Spiritual growth means this, that we are becoming something other than what we are naturally. Is it not so? Naturally, we may be inclined to be rather miserable people - always taking a miserable view, always going down in the dumps. Now, when the Holy Spirit takes charge of us, the miserably inclined people become joyful, although it is not natural for them to be joyful. That is the miracle of the Christian life. We become something that we are not naturally. Naturally, we would very quickly go down under some kinds of criticism or persecution, and nurse our troubles, but when the Lord Jesus is in us, we ca take it and go on. We do not go down, we go on. He makes us other than what we are. That is the work of grace in the life of the believer.

These Thessalonians suffered very much because of  their practical temperament. They expected that that of which they had been told at the first would come about immediately. They were saying to themselves: "The Lord will come - He may come today, any day - and that will be the end of all our troubles. But times is going on, and people are dying, and things are getting more and more difficult. It does not look very much as though the Lord is coming ..." They may have been almost at the point of breaking and scattering. And at that point a new presentation of the gospel of the Lord Jesus came in, bringing the hope of something different from what they were naturally.

What is true in the case of the practical temperament is true in all other temperaments. We may take this as a principle. If we only understood it, the Lord is dealing with every one of us like that. He is dealing with us according to what we are. It is no use trying to stereotype or standardize the dealings of God with people. God's dealings with me would perhaps not be very troublesome to you, but God's dealings with you might very well throw me right off my feet. He deals with us according to ourselves, in order that there may be that of Christ in us which is not of ourselves. I say again, that is the work of grace. That is the mediation of Christ - that is the very meaning of being conformed to the image of Christ. It is partaking of His nature - something utterly different. But it is a terrible process. Now we have got to get through as these people got through.

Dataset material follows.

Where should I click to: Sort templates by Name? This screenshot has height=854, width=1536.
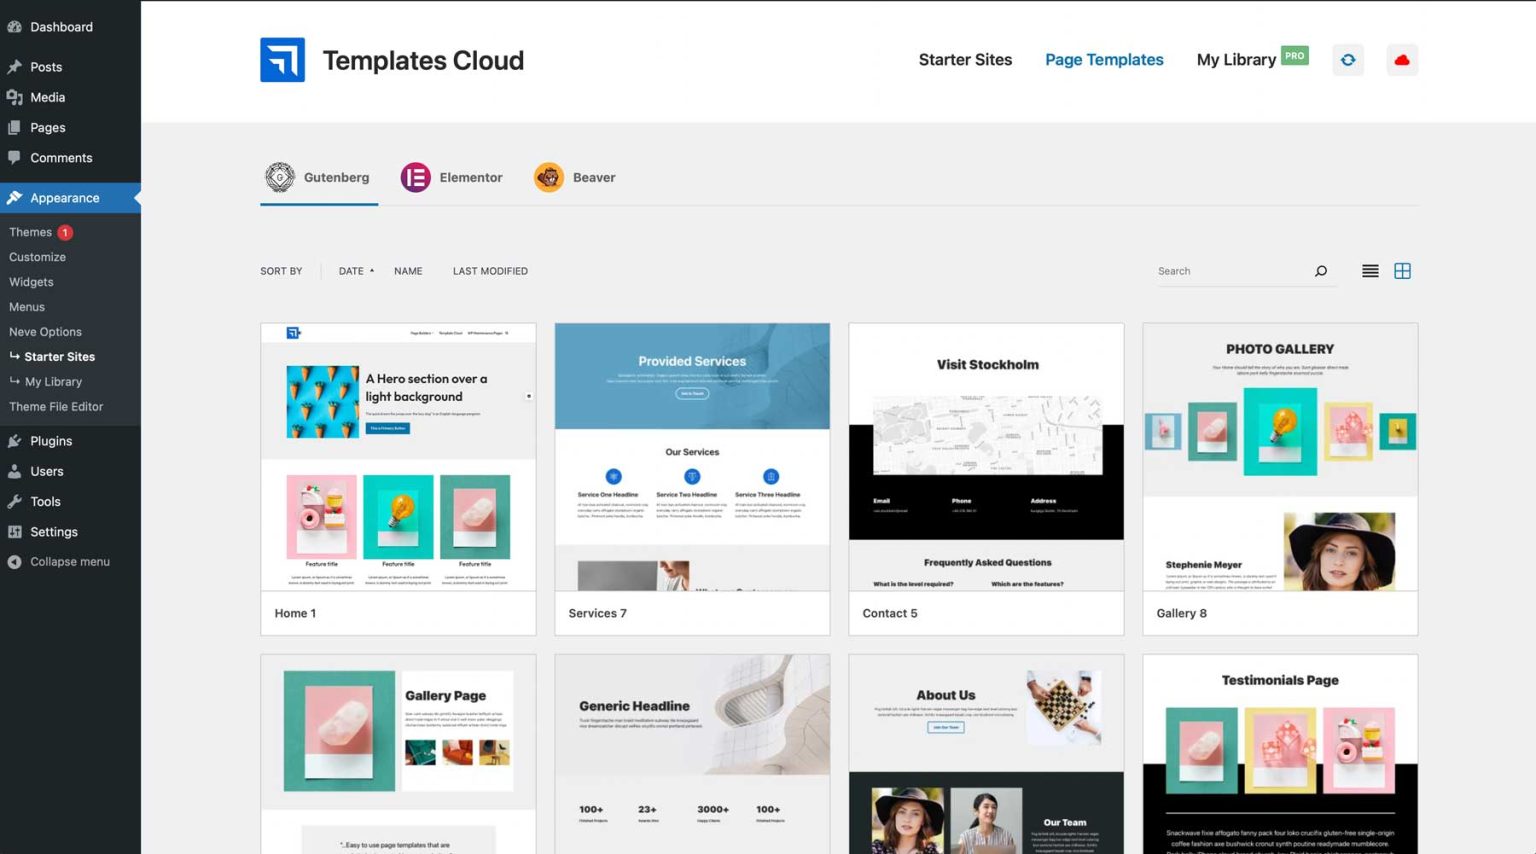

Is that good news? I think it is. I think that is the gospel, "good tidings". It is good tidings for the man who is always too ready to drop out and give up and be miserable. It is good tidings to those who, because of their own natural expectations and reactions, are disappointed in what is actually happening. It is good tidings that Christ is something other than we are, and that w can be saved from what we are by Christ. It is very practical, you see. How are we saved from what we are? By Christ! Not by Christ just coming and putting out His hands and pulling us up. That is what we are all wanting Him to do. We are appealing to the Lord to come and do something like that, literally lift us right out of where we are. What He is doing is displacing us, and putting Himself in our place in an inward way. It is a process, a deep process, and it is perhaps only over years that you can see more of Christ. That person used to be such-and-such a one, but there is a difference now, you can see Christ now; they are no longer what they used to be, they are getting over that. They are being "changed into the same image". That is good news: good news for the Thessalonians, and good news for us.